While Big Pharma used to get most of the flak in Washington, worries that insurers, and especially UnitedHealth, have grown too large have started to shape some of the political discourse. Criticism has intensified in the wake of a massive hack on the conglomerate’s medical claims platform, Change Healthcare, that crippled the U.S. healthcare payments system. 

During a recent hearing on the Change hack, Sen. Elizabeth Warren (D., Mass.) called for breaking up United Health, a “monopoly on steroids” that has bought up every link in the healthcare chain, allowing it “to jack up prices, squeeze competitors, hide revenues, and pressure doctors to put profits ahead of patients.” UnitedHealth argues that despite its size, when you zoom into local markets, there is still plenty of competition.

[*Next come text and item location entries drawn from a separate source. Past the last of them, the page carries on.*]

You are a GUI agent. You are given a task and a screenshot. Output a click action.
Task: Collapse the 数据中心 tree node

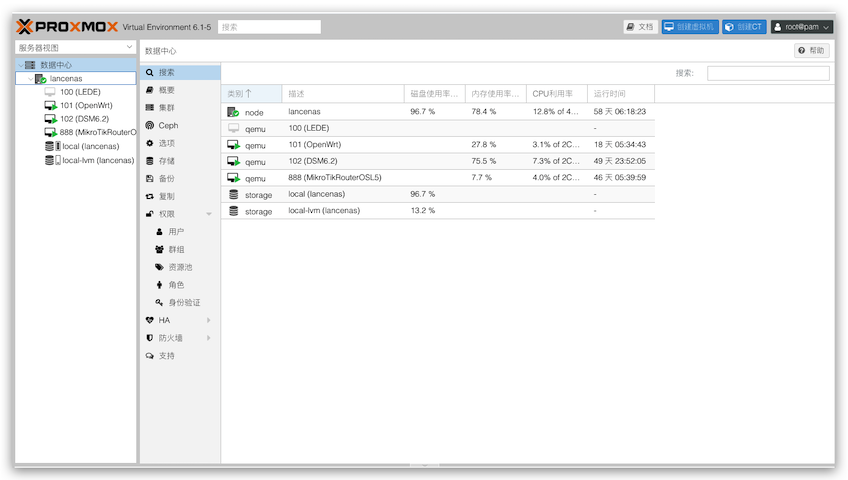click(x=20, y=65)
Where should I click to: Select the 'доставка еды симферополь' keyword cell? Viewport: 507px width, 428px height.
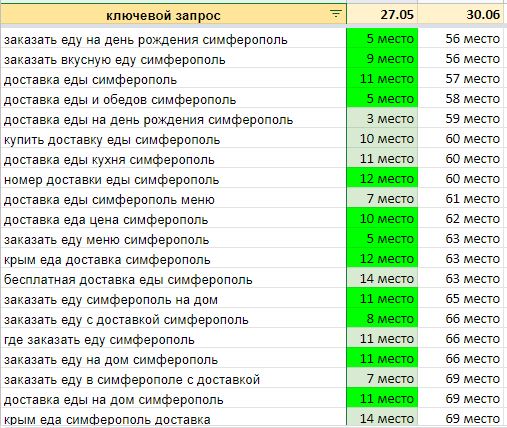(x=173, y=79)
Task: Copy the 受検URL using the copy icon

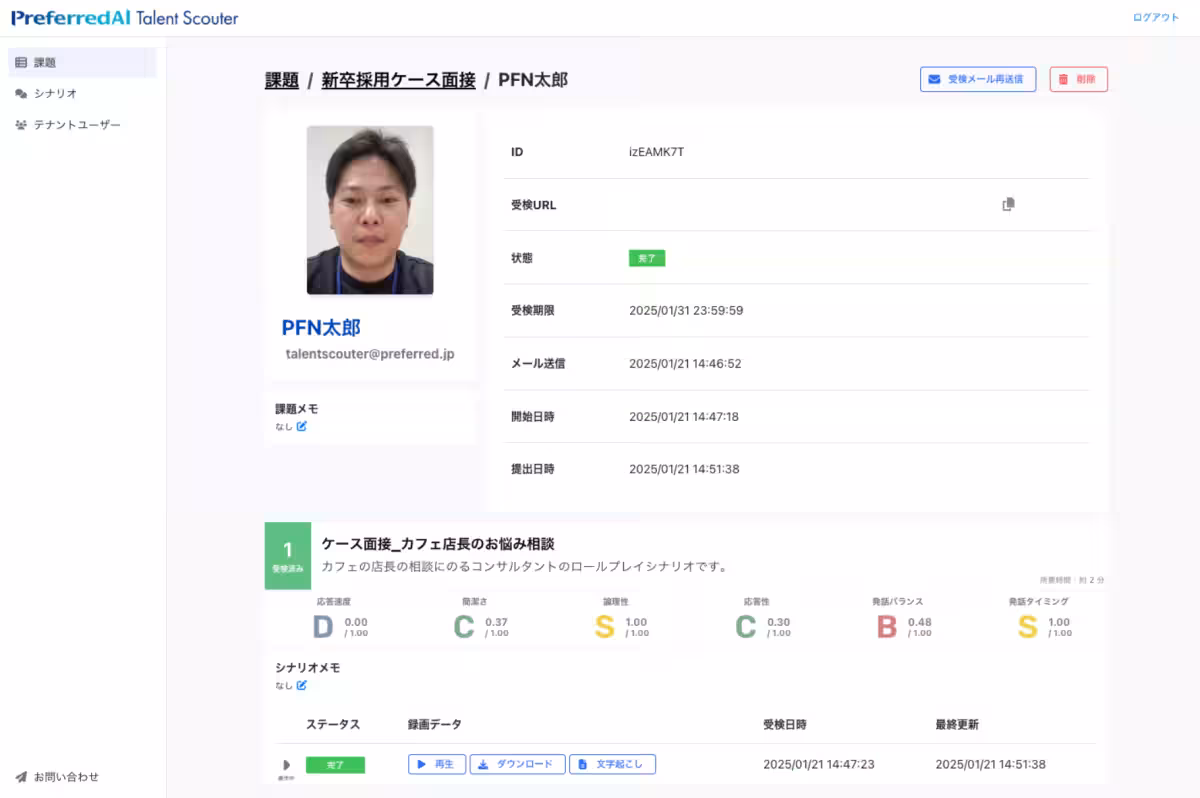Action: [x=1008, y=204]
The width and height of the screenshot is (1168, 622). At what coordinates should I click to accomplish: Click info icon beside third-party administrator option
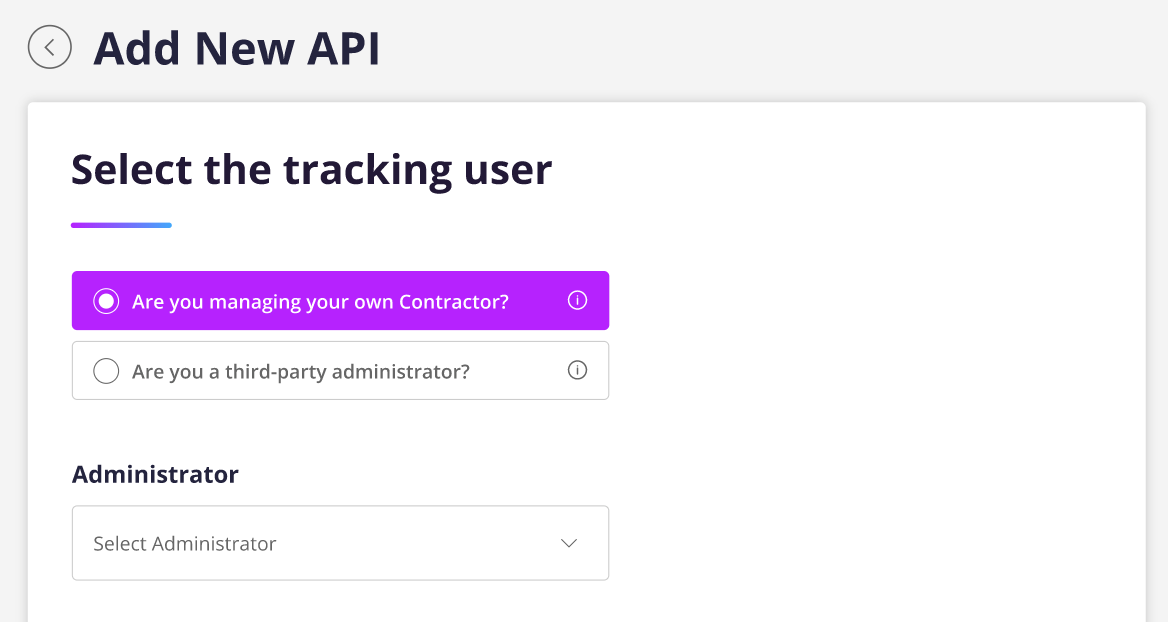click(x=577, y=370)
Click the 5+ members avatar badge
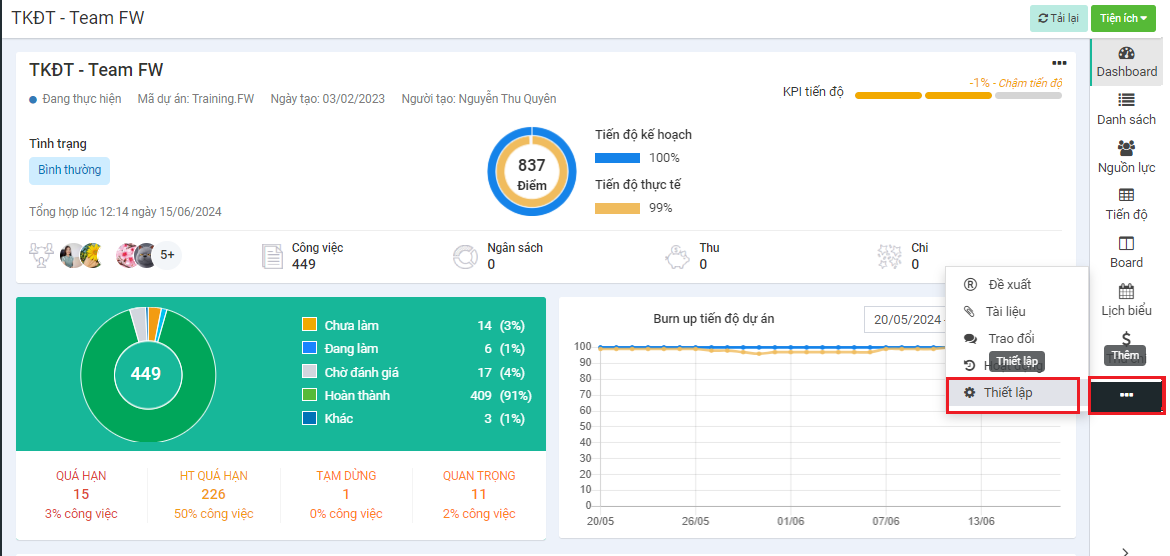 coord(167,256)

But the government doesn’t need to break up UnitedHealth to rein in the industry. Since Uncle Sam is ultimately one of the major payers to insurers, through Medicare and Medicaid, more humdrum changes, such as an overhaul to the payment coding system, can have a major impact on profits. Much of the vertical integration in the industry has focused on the Medicare Advantage business, the sector’s golden goose. These are the private plans in which the government pays insurers a fixed rate to manage the care of seniors. The sicker the patient, the more the government pays. 

In recent years, some insurers’ acquisitions seem targeted at controlling the Medicare coding apparatus. If you control the doctors who code patients, you control how much you get paid, explains Loren Adler, a fellow at the Center on Health Policy at the Brookings Institution, a nonprofit research organization. UnitedHealth and other insurers argue they are simply coding patients according to their risk profile. They claim they comply with Centers for Medicare and Medicaid Services rules.

But they have been accused of abusing the system by coding patients too aggressively. An investigation by the Office of Inspector General of the Department of Health and Human Services found that Medicare insurers received $9 billion in questionable payments in a single year. UnitedHealth is far from alone. Many insurers, including Kaiser Permanente, Humana and Anthem (now known as Elevance) have been accused of controversial billing practices.

Here too, though, size matters: The report implied that UnitedHealth received approximately 40% of those payments. Some of those practices may have started to backfire, at least for now. Under the Biden administration, CMS has made changes to the coding system that will significantly reduce plan profits.

Health insurers are supposed to be gatekeepers, making sure patients get the best care possible while keeping costs in check. That balance is harder to achieve when they become your doctor and your pharmacist too.